■ Entries shown ■

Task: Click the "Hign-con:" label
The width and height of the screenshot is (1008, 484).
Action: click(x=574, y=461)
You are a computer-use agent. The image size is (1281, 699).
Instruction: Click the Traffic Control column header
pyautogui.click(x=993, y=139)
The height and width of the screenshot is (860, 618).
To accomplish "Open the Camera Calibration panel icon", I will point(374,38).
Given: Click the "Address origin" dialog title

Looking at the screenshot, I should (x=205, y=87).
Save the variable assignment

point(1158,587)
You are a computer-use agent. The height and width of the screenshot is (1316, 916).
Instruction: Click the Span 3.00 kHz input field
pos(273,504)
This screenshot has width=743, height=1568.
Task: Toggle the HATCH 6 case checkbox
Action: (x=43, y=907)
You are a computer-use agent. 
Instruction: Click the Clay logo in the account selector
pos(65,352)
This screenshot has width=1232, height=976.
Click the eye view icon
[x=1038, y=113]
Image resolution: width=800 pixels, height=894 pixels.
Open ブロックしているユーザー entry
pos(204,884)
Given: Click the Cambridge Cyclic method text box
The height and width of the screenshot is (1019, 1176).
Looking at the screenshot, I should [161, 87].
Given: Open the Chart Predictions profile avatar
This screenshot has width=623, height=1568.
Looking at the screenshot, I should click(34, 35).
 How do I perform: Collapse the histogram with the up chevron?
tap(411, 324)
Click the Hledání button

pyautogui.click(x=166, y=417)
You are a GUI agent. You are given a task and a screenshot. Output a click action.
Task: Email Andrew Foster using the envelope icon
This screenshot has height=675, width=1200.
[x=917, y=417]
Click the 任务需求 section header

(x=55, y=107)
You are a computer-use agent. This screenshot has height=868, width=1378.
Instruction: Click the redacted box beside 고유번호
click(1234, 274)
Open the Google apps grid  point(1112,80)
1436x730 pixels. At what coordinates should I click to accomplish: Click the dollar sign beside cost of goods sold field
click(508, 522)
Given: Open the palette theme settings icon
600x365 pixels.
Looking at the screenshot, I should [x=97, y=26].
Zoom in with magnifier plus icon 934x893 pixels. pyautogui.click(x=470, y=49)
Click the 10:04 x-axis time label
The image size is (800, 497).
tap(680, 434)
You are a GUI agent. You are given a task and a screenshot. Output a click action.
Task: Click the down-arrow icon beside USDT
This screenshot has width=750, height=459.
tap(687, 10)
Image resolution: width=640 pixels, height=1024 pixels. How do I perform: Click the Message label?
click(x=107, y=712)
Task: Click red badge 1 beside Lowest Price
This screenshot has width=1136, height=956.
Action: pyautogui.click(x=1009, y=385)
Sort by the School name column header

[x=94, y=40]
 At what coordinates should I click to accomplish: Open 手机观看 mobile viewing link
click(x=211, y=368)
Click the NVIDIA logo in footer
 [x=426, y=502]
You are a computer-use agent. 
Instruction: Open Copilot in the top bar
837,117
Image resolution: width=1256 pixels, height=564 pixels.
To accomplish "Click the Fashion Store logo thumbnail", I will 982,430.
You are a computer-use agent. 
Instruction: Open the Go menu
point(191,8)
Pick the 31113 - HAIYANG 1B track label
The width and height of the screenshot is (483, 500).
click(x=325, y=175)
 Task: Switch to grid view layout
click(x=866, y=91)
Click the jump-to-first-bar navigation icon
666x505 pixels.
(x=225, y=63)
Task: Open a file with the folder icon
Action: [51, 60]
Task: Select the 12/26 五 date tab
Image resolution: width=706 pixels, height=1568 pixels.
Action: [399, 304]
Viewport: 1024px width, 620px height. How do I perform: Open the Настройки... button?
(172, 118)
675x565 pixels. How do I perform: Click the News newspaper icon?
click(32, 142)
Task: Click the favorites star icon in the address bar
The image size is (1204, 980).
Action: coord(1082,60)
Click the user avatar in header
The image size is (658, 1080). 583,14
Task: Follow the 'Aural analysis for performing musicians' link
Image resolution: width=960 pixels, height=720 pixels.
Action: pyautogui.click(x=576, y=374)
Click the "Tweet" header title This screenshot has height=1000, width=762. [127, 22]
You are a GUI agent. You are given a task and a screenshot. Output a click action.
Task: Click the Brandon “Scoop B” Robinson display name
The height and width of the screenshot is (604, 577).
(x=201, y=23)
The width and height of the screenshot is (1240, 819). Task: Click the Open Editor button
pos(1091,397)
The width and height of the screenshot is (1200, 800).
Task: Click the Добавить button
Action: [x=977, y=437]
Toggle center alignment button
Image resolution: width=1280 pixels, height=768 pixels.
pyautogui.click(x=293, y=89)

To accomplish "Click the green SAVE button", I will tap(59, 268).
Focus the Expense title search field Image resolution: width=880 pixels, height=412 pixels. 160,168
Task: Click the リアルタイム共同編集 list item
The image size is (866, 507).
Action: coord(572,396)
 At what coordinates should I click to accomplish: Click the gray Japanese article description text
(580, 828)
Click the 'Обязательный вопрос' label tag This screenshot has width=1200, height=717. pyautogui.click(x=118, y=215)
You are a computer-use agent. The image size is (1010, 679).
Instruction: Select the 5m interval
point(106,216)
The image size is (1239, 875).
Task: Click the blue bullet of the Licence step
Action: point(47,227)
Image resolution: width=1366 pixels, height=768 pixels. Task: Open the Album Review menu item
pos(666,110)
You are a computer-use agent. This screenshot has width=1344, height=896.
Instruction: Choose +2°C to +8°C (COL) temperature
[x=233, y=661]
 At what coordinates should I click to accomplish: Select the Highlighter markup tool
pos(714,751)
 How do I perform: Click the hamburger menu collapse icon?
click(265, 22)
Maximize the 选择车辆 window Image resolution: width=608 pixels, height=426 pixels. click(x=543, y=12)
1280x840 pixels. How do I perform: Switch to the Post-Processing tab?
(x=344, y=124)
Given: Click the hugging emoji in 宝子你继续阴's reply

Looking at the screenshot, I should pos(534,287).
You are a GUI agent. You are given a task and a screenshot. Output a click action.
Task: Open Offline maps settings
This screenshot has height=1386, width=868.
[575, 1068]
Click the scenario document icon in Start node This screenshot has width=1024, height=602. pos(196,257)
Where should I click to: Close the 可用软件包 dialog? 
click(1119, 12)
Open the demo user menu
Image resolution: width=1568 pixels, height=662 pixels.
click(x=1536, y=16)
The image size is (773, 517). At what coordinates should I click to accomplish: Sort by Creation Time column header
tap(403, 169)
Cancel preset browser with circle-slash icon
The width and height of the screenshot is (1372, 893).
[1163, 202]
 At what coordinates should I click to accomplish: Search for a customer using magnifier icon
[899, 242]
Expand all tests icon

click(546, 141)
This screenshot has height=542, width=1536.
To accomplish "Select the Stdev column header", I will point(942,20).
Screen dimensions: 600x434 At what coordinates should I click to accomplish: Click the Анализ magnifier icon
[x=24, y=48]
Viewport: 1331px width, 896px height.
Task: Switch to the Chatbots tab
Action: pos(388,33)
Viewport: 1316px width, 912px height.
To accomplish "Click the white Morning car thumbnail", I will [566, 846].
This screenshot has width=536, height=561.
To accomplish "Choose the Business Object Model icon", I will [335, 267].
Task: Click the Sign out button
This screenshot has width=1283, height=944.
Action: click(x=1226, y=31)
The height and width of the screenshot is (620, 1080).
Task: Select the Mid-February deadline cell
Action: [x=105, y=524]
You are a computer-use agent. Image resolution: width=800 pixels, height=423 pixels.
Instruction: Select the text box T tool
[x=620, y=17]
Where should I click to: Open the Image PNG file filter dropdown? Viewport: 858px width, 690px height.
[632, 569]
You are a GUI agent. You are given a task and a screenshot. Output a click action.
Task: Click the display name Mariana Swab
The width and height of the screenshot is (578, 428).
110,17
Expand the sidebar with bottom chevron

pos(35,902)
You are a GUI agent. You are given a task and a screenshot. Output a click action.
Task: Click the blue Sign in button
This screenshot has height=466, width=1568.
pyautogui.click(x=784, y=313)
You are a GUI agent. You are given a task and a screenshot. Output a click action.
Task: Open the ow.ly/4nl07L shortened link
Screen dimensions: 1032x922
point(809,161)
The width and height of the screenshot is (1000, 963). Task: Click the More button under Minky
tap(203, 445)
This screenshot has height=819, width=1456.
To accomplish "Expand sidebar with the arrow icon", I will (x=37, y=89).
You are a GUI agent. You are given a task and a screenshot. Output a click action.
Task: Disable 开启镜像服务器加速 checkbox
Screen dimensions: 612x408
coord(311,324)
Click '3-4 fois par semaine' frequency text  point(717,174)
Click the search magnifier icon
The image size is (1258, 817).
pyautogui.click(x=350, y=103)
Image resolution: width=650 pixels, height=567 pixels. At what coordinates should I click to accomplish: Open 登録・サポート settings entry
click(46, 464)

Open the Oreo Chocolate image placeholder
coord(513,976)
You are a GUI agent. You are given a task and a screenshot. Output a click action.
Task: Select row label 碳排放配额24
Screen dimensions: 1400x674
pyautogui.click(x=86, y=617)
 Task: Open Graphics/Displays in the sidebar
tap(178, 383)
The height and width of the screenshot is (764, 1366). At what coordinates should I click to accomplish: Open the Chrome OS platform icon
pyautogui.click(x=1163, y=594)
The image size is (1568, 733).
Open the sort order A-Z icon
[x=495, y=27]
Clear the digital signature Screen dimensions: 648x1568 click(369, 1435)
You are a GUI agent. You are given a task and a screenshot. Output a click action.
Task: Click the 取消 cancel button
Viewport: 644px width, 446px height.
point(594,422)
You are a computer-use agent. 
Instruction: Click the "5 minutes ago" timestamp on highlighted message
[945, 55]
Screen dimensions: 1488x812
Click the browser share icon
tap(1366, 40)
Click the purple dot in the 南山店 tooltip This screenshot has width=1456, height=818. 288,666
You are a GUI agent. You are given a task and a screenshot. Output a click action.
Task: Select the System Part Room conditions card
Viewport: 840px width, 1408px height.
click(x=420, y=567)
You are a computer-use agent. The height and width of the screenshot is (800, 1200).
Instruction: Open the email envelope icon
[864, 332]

■ Written task ■
Give the records from the line with "Click the user avatar in header" to the line with "Action: pyautogui.click(x=576, y=374)" as a CSV with the columns task and answer. Use one row per record, put each value in one quoted field, and replace line breaks with spaces.

■ Task answer ■
task,answer
"Click the user avatar in header","The image size is (658, 1080). 583,14"
"Task: Follow the 'Aural analysis for performing musicians' link Image resolution: width=960 pixels, height=720 pixels.","Action: pyautogui.click(x=576, y=374)"